Его первого подвели к лысому диспетчеру, тот пристально всмотрелся в заключенного, как бы желая удостовериться, что ошибки не произошло, после чего сделал пометку в своем журнале и кивнул надзирателям. Те молниеносно схватили поляка под руки и подтащили к стене с крюками. Там они приподняли свою жертву и отскочили в сторону. Обреченный забился на крюке в страшных конвульсиях, раздавалось жуткое хрипение. Затем все стихло.

Снова я потерял ощущение реальности. Вернул меня к ней скрипучий голос Крауса:

— У тебя было время подумать. Молчишь? Взять его! — Двое гестаповцев потащили меня к изрешеченному пулями щиту.

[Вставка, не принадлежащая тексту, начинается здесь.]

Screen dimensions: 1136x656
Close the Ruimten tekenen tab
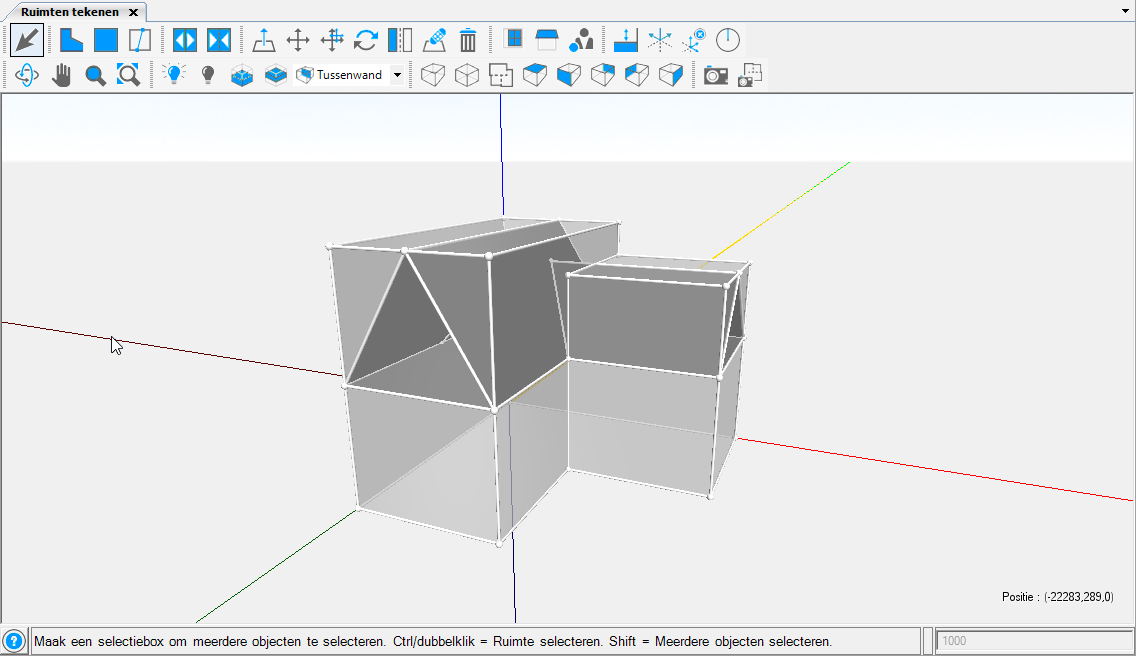click(x=134, y=12)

— Считаю до трех, — цедит сквозь зубы Краус. — Не признаешься — дам команду «огонь».

Я резко повернулся. Стрелок невозмутимо целится мне в голову.

Краус считает по-немецки:

— Айне…

Из тумана ко мне приближается скорбное лицо матери, и я в отчаянии шепчу ей: «Мама… Я очень, очень болен…»

— Драй! — громко произнес Краус.

«Постой-ка, — пытаюсь я осознать то, что сейчас происходит. — При чем тут Краус? И что означает это «драй»?..»

Черный зрачок карабина смотрит мне прямо в глаза.

— Файер!

Ослепительный сноп пламени. Я куда-то проваливаюсь и в последнюю секунду замечаю, что узники, висевшие на крючьях, почему-то вместе со сводчатым потолком подпрыгивают вверх.

Не все расстрелянные умирают сразу. Я снова слышу короткие, глухие выстрелы, хрипение и ненавистный голос. Потом ощущаю, как меня берут за ноги и куда-то волокут. Голова бьется о ступеньки, но я совсем не чувствую боли.

 

Глава 3

От яркого электрического света я зажмурился. Это надзиратель включил свет в камере и смотрит в глазок, чтобы удостовериться, жив я или мертв.

Итак, я жив. Выходит, Краус только имитировал расстрел? Очевидно, он ждал, что под дулом карабина я выдам тех, кто послал меня на этот злополучный «объект икс»?

На стене камеры какие-то надписи. Читаю первую попавшуюся: «Прощай, родная Украина» — и ниже подпись: «Александр Лемешко из Киева». Нужно, совершенно необходимо прочесть все. Я непременно должен выслушать своих предшественников. Скорее, ведь в любой момент надзиратель может выключить свет. Надписи на разных языках — больше всего на русском, украинском, польском и немецком. Некоторые слова и фразы написаны кровью. «Родина! Ты в моем сердце. Умираю с мыслью о тебе. Смерть фашизму! Валерий Иванченко из Днепропетровска…» «Москва — Сталинград. А будет еще и Берлин. Трепещите, гады!» «Я погибну в этом застенке, но не погибнет моя Советская Отчизна…»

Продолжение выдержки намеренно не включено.